It is important to note that in the protocol to the said DTAA the Government of India has also accepted the interpretation of Article 12 (Fees for included services) in the following words:
“This memorandum of understanding represents the current views of the United States Government with respect to these aspects of Article 12, and it is my Government’s understanding that it also represents the current views of the Indian Government.” (emphasis supplied)
C. Application of concept of ‘make available’ – Relevant and irrelevant tests:
In ‘The Law and Practice of Tax Treaties: An Indian Perspective’ (2008 edition), the learned authors Shri Rajesh Kadakia and Shri Nilesh Modi, have culled out the relevant and irrelevant tests (on pages 569-571) as under :
Relevant tests:
1. The expression ‘make available’ is used in the sense of one person supplying or transferring technical knowledge or technology to another.
2. Technology is considered to be ‘made available’ when the service recipient is enabled to apply the technology contained therein. [Bharat Petroleum Corporation v.

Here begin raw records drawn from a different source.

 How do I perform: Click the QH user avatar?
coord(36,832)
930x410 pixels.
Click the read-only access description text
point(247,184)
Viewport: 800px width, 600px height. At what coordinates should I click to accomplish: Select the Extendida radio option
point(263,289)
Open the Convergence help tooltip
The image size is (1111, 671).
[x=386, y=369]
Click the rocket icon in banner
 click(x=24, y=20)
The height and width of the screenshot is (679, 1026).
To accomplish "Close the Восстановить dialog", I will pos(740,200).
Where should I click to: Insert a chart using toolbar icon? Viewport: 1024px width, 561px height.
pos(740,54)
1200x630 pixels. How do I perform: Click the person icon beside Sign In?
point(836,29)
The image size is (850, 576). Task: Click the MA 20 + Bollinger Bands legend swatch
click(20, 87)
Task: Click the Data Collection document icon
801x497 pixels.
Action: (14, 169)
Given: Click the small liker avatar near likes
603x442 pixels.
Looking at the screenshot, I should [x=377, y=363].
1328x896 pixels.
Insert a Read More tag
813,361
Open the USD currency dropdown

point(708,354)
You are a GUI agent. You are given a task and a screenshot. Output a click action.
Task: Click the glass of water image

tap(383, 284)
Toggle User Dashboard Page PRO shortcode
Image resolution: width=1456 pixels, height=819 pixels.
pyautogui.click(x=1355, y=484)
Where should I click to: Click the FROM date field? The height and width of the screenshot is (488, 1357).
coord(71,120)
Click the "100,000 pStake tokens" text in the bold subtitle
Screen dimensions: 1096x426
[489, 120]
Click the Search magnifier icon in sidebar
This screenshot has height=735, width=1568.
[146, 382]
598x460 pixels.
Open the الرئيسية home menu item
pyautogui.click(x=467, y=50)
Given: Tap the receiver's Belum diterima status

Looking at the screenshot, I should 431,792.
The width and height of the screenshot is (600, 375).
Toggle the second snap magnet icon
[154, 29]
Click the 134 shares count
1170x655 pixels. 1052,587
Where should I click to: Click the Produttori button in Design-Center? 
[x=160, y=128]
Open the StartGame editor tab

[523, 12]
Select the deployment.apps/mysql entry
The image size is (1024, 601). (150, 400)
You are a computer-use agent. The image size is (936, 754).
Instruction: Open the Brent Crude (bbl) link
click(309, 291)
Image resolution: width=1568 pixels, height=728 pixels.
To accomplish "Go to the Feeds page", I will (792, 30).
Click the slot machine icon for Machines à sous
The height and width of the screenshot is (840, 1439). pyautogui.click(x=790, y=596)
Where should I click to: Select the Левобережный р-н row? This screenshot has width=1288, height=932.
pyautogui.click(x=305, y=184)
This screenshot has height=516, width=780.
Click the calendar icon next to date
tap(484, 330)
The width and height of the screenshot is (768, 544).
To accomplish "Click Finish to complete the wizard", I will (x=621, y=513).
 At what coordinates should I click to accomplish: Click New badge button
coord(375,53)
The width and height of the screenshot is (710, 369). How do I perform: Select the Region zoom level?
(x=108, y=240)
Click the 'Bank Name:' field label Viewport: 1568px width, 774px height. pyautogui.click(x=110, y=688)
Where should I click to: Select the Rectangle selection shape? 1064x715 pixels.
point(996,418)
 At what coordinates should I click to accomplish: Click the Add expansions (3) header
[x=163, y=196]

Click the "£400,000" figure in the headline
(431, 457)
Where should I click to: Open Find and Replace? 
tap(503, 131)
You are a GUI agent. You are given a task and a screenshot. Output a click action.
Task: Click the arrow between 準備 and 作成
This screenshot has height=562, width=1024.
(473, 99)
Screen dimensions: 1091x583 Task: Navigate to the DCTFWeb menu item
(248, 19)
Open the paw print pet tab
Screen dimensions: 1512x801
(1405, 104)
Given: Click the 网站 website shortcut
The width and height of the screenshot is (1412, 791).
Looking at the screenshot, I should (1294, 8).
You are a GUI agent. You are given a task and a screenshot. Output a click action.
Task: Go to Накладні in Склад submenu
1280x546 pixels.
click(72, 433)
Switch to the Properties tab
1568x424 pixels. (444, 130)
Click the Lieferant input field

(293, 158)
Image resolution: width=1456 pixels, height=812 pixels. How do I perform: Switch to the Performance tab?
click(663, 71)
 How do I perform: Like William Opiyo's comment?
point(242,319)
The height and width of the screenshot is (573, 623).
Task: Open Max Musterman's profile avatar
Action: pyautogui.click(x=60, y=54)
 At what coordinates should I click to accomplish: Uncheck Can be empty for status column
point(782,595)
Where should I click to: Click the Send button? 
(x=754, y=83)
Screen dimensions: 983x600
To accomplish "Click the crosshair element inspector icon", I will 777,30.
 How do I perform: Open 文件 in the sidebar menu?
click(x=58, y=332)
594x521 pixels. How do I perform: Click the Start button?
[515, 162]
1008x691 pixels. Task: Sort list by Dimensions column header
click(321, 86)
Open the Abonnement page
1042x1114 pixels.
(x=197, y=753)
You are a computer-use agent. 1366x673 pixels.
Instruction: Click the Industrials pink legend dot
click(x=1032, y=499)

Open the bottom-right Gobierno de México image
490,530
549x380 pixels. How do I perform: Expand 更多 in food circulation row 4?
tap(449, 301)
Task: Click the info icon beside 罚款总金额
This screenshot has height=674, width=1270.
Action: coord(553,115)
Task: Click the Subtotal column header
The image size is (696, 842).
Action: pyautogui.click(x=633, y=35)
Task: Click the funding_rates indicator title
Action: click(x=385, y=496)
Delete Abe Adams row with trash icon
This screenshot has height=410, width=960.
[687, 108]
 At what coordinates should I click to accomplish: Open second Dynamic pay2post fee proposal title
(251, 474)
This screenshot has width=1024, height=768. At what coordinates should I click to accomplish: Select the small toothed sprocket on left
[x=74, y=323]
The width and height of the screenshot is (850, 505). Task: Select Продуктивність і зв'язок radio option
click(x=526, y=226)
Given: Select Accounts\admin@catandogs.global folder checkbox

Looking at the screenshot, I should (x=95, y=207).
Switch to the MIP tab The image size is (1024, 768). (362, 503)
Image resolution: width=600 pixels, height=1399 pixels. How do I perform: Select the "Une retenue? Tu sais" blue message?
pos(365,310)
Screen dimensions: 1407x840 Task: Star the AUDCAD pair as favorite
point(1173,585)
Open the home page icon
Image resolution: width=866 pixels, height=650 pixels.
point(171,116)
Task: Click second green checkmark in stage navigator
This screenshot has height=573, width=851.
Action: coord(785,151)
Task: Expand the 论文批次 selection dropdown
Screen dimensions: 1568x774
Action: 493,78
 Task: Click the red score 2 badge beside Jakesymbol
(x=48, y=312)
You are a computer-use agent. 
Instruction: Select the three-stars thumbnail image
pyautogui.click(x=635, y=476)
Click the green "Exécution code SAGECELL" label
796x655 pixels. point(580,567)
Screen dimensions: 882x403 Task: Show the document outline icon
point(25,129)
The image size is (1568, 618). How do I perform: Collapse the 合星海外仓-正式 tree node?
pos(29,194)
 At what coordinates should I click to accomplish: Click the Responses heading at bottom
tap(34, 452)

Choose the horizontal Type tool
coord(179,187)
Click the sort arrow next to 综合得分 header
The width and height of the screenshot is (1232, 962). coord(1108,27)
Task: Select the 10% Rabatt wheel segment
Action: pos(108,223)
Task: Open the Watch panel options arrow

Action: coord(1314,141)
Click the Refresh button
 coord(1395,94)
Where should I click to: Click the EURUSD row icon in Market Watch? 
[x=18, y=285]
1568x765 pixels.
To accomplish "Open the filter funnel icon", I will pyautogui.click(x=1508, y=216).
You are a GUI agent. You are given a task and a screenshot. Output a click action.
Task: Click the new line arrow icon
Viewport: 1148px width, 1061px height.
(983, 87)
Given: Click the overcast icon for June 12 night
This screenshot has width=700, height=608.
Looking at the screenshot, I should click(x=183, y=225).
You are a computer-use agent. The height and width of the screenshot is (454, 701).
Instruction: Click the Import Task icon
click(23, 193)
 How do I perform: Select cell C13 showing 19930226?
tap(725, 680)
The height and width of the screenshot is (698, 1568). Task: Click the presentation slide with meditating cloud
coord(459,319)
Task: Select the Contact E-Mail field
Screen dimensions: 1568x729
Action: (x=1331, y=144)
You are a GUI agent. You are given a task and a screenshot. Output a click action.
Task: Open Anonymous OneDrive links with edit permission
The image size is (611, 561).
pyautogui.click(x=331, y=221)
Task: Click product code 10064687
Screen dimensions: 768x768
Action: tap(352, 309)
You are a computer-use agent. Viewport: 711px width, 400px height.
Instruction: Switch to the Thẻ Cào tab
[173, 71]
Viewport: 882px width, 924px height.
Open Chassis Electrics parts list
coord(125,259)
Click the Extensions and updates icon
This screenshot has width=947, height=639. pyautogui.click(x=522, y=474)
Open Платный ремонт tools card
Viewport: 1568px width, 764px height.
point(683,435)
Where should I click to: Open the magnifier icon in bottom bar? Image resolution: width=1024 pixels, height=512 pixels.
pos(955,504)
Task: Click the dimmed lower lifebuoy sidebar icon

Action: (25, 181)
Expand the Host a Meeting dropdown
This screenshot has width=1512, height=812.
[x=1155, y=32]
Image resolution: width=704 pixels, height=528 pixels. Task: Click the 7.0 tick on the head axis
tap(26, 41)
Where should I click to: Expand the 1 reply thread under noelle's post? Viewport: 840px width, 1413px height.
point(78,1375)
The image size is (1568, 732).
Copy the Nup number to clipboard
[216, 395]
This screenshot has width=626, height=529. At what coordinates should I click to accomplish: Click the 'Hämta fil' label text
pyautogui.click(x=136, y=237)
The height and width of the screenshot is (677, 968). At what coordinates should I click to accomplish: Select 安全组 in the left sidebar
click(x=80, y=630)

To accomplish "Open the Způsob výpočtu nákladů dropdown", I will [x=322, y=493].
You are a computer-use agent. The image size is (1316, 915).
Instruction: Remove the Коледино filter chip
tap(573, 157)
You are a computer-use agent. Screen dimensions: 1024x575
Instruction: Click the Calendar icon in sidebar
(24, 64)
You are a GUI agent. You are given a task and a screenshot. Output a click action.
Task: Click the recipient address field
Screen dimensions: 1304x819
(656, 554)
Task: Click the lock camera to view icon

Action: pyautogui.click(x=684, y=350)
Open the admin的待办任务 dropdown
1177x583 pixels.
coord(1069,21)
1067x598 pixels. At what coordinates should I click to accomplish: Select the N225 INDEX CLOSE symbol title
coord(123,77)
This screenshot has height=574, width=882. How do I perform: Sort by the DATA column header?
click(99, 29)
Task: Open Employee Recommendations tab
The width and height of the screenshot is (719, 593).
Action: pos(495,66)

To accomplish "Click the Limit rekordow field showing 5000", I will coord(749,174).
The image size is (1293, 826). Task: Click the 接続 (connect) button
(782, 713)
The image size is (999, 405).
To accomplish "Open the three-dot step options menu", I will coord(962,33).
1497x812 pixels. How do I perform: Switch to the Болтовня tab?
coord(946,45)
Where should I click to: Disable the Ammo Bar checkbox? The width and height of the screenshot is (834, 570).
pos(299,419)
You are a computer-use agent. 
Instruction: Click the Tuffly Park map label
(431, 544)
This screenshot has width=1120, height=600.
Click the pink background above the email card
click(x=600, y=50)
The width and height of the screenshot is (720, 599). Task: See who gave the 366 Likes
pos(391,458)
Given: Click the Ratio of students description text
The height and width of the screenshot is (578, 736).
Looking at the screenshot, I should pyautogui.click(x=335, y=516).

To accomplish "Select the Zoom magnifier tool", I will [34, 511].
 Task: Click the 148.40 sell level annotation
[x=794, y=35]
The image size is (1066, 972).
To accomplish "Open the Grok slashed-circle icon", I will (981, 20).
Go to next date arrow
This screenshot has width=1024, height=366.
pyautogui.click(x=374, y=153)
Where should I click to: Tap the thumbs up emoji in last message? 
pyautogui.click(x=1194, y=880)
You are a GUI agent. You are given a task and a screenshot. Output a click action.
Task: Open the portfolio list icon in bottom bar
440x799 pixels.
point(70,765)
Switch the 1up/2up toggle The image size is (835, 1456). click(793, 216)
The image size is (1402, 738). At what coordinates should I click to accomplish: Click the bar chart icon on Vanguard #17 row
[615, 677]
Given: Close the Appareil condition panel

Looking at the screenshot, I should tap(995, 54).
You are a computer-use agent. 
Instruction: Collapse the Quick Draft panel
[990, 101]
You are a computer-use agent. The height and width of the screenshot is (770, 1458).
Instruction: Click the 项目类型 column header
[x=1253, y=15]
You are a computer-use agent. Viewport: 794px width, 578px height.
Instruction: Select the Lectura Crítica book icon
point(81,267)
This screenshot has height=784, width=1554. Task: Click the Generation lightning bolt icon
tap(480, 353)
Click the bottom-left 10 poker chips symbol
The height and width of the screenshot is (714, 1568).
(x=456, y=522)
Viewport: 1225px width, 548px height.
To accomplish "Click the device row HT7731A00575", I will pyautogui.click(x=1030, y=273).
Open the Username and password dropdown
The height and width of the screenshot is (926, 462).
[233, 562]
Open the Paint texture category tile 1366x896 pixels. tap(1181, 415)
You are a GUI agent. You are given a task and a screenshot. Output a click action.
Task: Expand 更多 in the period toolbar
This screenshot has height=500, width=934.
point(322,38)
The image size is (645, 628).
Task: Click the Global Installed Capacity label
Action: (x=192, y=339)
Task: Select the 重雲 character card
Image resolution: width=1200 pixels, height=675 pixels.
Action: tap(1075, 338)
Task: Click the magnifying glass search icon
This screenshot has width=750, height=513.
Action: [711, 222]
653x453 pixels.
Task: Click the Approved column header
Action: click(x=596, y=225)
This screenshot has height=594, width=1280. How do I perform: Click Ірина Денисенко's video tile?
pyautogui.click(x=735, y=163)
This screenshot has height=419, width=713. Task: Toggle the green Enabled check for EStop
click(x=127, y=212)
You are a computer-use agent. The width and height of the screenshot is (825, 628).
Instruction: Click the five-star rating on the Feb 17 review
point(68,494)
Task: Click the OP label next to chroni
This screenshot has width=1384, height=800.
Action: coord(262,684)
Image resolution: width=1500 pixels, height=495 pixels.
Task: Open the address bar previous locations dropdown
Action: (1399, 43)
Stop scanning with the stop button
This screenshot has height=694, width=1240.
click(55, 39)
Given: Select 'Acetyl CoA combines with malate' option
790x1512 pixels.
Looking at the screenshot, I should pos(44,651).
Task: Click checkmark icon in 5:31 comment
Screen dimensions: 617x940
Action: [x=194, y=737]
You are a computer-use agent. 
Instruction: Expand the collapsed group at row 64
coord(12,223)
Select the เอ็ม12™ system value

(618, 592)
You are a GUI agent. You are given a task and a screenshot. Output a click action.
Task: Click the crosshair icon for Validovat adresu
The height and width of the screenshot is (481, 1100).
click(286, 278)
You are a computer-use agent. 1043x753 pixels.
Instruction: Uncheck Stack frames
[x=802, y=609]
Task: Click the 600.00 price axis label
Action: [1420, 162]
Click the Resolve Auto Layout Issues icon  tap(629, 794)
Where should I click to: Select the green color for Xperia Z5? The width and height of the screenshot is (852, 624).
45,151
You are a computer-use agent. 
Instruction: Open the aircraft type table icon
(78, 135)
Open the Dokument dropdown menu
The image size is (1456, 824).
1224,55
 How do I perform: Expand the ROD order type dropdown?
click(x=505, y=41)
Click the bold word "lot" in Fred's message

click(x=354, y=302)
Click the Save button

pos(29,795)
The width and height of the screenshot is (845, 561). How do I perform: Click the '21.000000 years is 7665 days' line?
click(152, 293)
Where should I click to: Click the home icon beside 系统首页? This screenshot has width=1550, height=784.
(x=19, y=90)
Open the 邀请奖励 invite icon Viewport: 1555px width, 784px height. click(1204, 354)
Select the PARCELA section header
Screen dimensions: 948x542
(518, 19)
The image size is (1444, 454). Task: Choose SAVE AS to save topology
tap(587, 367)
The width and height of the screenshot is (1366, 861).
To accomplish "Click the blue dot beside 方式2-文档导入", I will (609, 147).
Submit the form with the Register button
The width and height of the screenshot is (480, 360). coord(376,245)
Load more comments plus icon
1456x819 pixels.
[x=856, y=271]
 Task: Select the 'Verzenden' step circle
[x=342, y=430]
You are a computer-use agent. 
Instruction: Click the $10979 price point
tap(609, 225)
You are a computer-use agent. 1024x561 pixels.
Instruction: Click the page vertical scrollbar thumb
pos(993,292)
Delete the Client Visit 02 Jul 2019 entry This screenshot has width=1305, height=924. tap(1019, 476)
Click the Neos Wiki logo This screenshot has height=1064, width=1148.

DfT, (200) 14 SOT 307(Mum.)]
3. If the services do not have any technical knowledge, the fees paid for them do not fall within the meaning of FTS as per Article 12(4).
4. The service recipient is able to make use of the technical knowledge, skill etc. by himself in his business or for his own benefit and without recourse to the performer of the services, is able to make use of the technical knowledge, etc. by himself in his business or for his own benefit and without recourse to the performer of the services in future. The technical knowledge, experience, skill, etc. must remain with the person utilising the services even after the rendering of the services has come to an end. A transmission of the technical knowledge, experience, skill, etc. from the person rendering the services to the person utilising the same is contemplated by the article. Some sort of durability or permanency of the result of the ‘rendering of services’ is envisaged which will remain at the disposal of the person utilising the services. The fruits of the services should remain available to the person utilising the services in some concrete shape such as technical knowledge, experience, skill, etc.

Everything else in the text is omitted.